Patients with Renal Impairment Dosing
Specific guidelines for dosage adjustments in renal impairment are not available; it appears that no dosage adjustments are needed.
*non-FDA-approved indication
Metyrapone: (Major) Medications which affect pituitary or adrenocortical function, including all corticosteroid therapy, should be discontinued prior to and during testing with metyrapone. Patients taking inadvertent doses of corticosteroids on the test day may exhibit abnormally high basal plasma cortisol levels and a decreased response to the test. Although systemic absorption of topical corticosteroids is minimal, temporary discontinuation of these products should be considered if possible to reduce the potential for interference with the test results.

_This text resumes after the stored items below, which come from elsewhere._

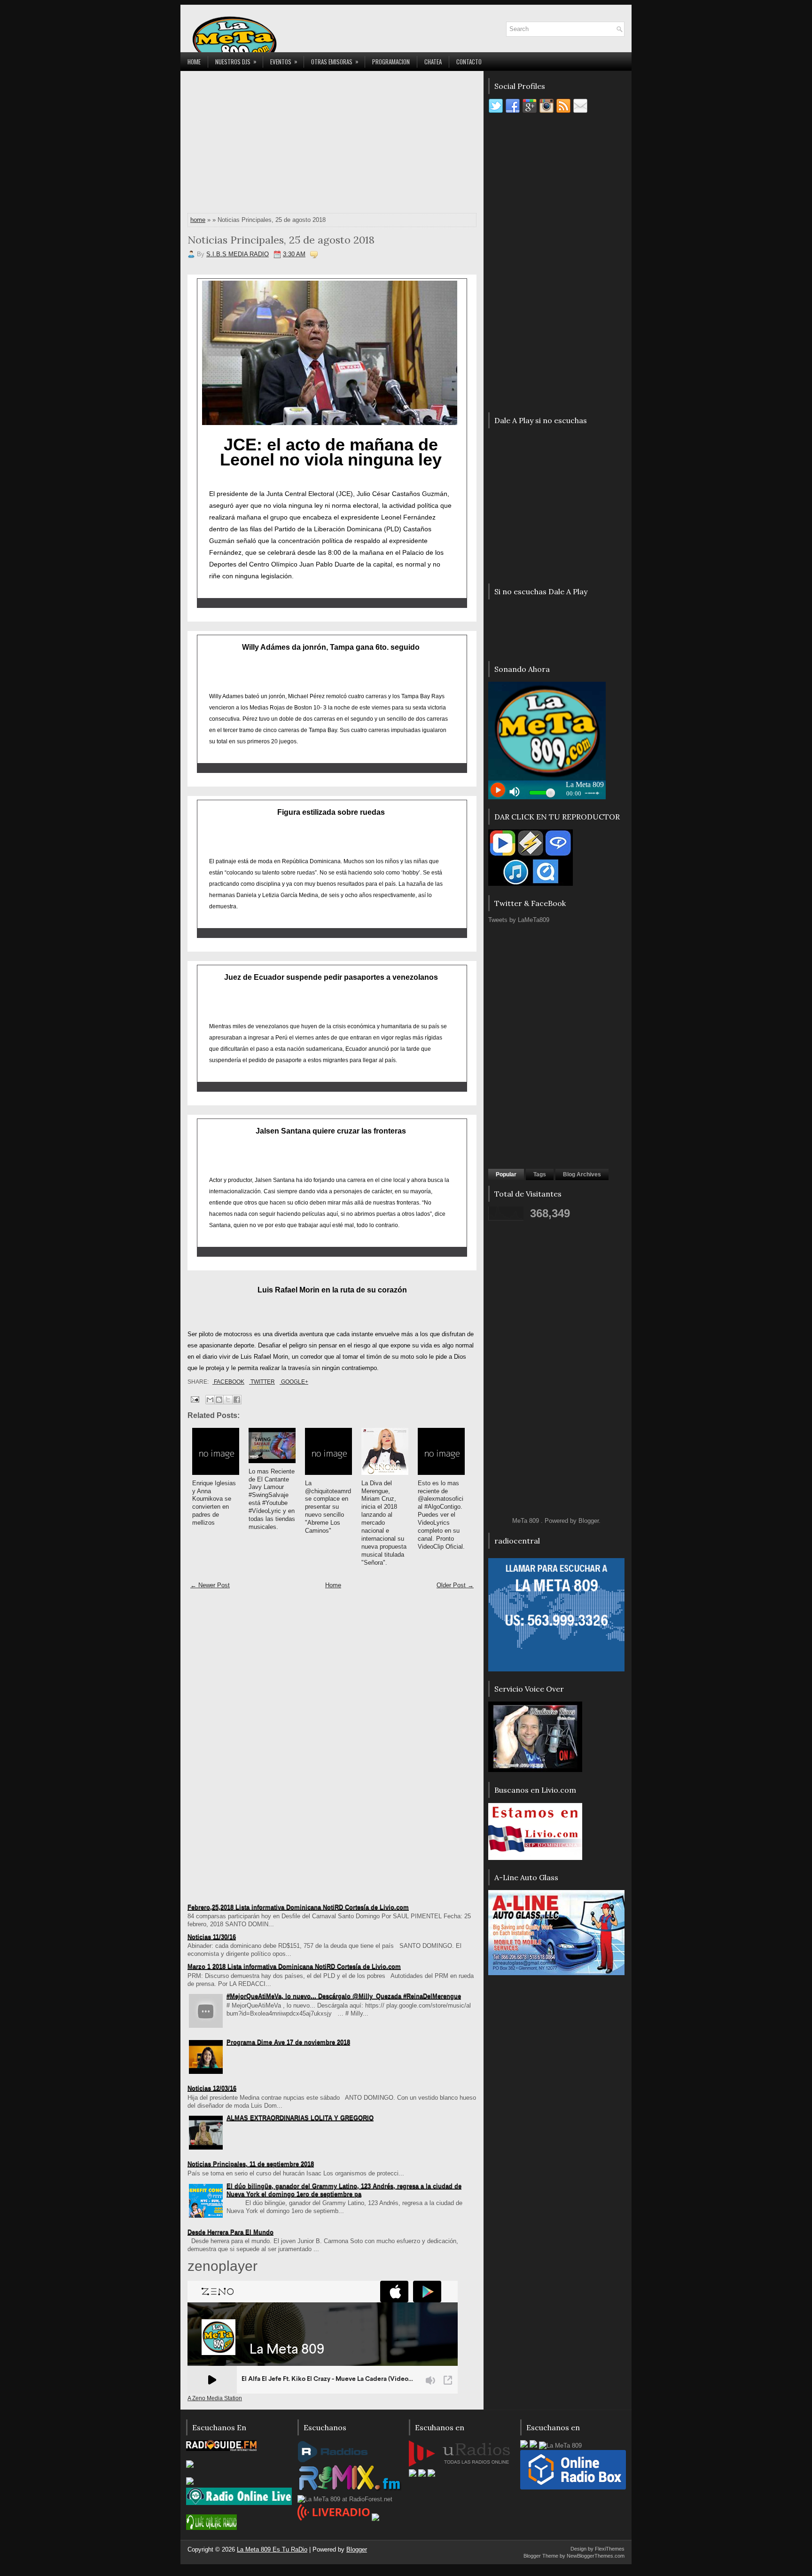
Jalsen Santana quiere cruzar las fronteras (331, 1131)
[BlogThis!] (219, 1399)
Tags (539, 1174)
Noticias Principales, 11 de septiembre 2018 (250, 2163)
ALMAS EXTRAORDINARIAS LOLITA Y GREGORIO (300, 2117)
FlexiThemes (610, 2549)
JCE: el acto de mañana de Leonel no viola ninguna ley (331, 452)
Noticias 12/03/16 (211, 2088)
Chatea (433, 61)
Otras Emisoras (335, 61)
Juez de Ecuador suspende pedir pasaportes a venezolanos (331, 977)
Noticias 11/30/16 (211, 1936)
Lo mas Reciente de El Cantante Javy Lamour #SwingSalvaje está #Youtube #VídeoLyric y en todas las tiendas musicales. (272, 1499)
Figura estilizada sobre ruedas (331, 812)
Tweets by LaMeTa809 (518, 919)
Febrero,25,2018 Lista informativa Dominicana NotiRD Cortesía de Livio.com (298, 1907)
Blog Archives (582, 1174)
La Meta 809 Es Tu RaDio (272, 2549)
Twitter (262, 1382)
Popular (506, 1174)
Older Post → (455, 1585)
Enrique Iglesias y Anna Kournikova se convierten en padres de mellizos (214, 1503)
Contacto (469, 61)
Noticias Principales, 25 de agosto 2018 (281, 239)
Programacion (391, 61)
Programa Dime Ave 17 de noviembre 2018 (288, 2042)
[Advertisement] (331, 144)
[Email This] (210, 1399)
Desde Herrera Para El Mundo (230, 2232)
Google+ (294, 1382)
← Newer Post (210, 1585)
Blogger (588, 1520)
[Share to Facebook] (237, 1399)
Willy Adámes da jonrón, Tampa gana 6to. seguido (331, 647)
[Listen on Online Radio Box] (573, 2487)
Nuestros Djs (236, 61)
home (197, 219)
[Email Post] (194, 1398)
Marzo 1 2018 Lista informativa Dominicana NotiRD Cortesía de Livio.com (294, 1966)
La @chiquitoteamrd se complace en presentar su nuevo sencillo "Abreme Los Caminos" (328, 1507)
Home (194, 61)
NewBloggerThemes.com (596, 2556)
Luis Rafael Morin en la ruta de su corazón (332, 1290)
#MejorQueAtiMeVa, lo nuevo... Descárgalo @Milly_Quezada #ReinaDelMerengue (343, 1996)
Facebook (228, 1382)
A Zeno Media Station (214, 2398)
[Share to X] (228, 1399)
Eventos (283, 61)
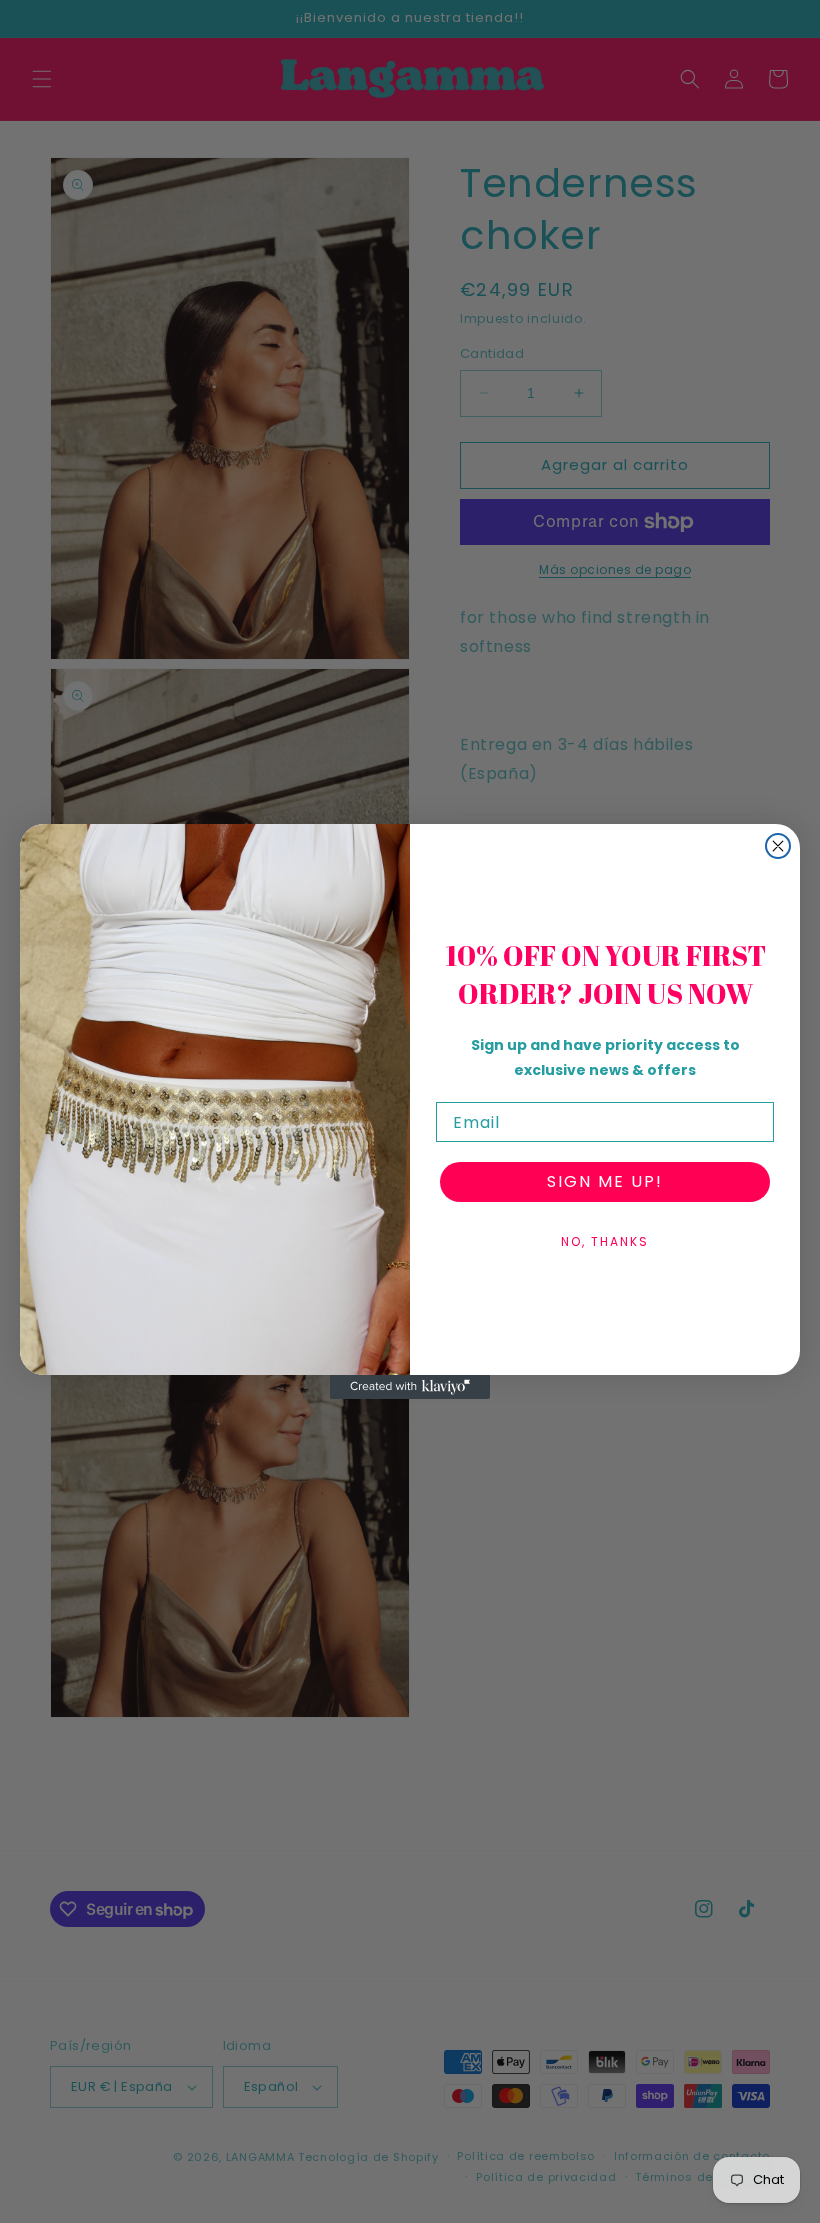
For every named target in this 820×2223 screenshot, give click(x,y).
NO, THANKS (605, 1241)
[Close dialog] (778, 846)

Topical corticosteroids exhibit anti-inflammatory, antipruritic, and vasoconstrictive properties. At the cellular level, corticosteroids induce peptides called lipocortins. Lipocortins antagonize phospholipase A2, an enzyme which causes the breakdown of leukocyte lysosomal membranes to release arachidonic acid. This action decreases the subsequent formation and release of endogenous inflammatory mediators including prostaglandins, kinins, histamine, liposomal enzymes and the complement system. Early anti-inflammatory effects of topical corticosteroids include the inhibition of macrophage and leukocyte movement and activity in the inflamed area by reversing vascular dilation and permeability. Later inflammatory processes such as capillary production, collagen deposition, keloid (scar) formation also are inhibited by corticosteroids. Clinically, these actions correspond to decreased edema, erythema, pruritus, plaque formation and scaling of the affected skin.

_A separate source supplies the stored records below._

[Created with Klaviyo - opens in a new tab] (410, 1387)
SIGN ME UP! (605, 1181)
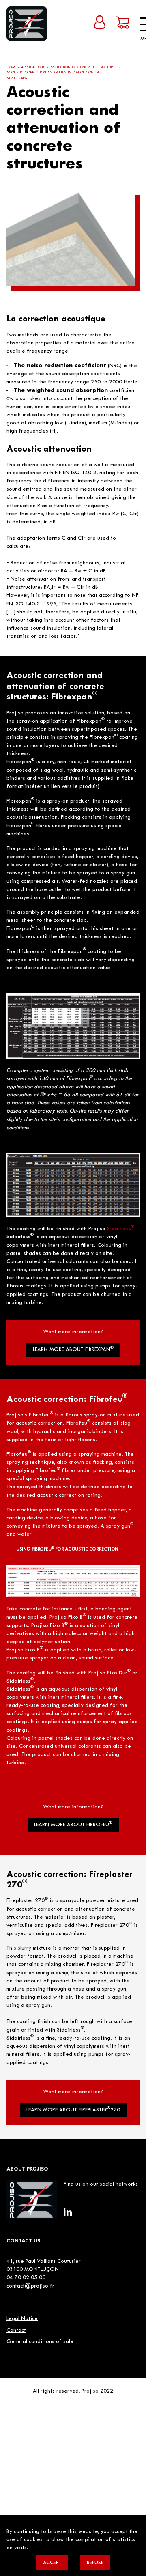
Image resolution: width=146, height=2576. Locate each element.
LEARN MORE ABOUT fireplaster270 (73, 2110)
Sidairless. (120, 1229)
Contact (16, 2330)
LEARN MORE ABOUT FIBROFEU (73, 1824)
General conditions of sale (39, 2341)
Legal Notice (22, 2318)
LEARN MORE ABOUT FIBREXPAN (73, 1349)
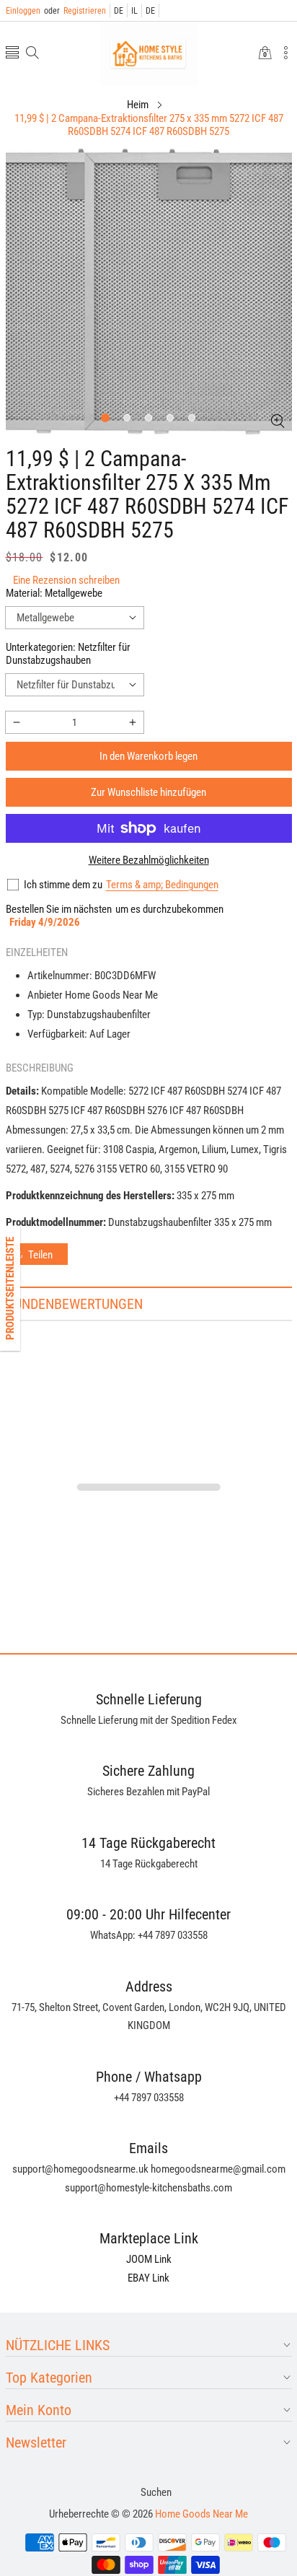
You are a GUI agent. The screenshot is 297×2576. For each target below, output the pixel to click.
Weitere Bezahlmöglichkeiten (149, 860)
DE (118, 11)
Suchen (156, 2492)
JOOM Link (149, 2259)
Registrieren (75, 11)
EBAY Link (148, 2277)
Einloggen (23, 11)
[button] (12, 53)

Desoximetasone is administered topically as a cream, ointment, and gel. Desoximetasone is metabolized in the liver and undergoes conjugation to form the glucuronide and sulfate ester. Desoximetasone and its metabolites are primarily excreted by the kidneys and to a lesser extent by the bile. The half-life of desoximetasone is about 15-17 hours.

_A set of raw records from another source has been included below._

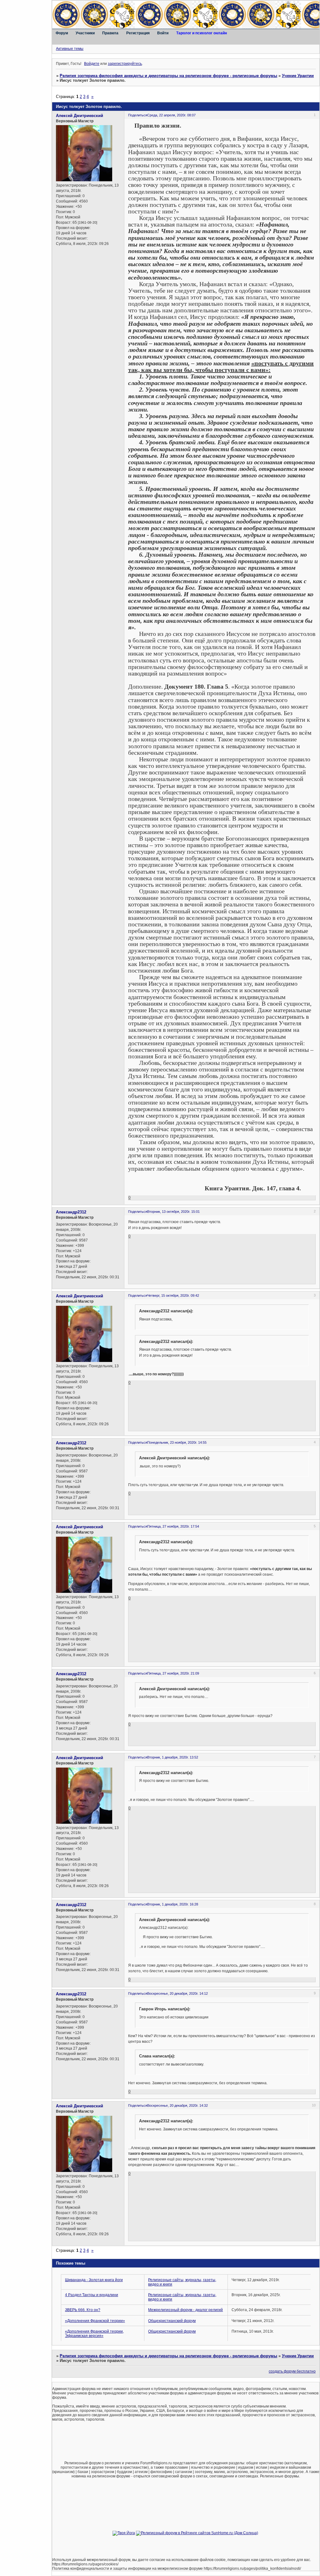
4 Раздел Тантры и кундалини (91, 2295)
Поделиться (137, 115)
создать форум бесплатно (292, 2371)
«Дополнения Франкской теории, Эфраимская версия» (94, 2333)
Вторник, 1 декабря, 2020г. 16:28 (172, 1904)
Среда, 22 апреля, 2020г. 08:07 (171, 115)
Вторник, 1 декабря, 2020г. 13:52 (172, 1757)
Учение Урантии (298, 75)
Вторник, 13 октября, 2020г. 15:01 (173, 1211)
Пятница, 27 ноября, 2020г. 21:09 (173, 1673)
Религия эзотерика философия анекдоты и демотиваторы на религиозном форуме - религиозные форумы (168, 75)
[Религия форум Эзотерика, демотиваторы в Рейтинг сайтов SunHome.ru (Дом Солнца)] (197, 2533)
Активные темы (69, 48)
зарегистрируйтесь (125, 63)
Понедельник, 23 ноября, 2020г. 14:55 (177, 1442)
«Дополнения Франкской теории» (95, 2321)
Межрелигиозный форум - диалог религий (185, 2310)
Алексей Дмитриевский (79, 115)
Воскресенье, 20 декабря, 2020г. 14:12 (177, 1993)
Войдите (91, 63)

-Route-Specific Pharmacokinetics
Topical Route
Desoximetasone is absorbed from normal intact skin. Absorption of desoximetasone is dependent on many factors, including the vehicle, the integrity of the epidermis, and the use of occlusive dressings. Percutaneous absorption is increased by the use of occlusive dressings, which may be useful for treating resistant dermatoses. Absorption of topical corticosteroids is increased in areas that have skin damage, inflammation, or in areas where the stratum corneum is thin such as the eyelids, genitalia, axillae, and face. Pharmacokinetic studies following application of desoximetasone cream 0.25% show no detectable level (limit of sensitivity 0.0005 mcg/mL) in the blood when the cream is applied topically on the back followed by occlusion for 24 hours. No detectable levels or very low levels (0.004-0.006 mcg/mL) are noted in subjects following application of desoximetasone ointment 0.25% on the back followed by occlusion for 24 hours. The extent of systemic ointment absorption is 7% of the total applied dosage based on radioactivity recovered from urine and feces.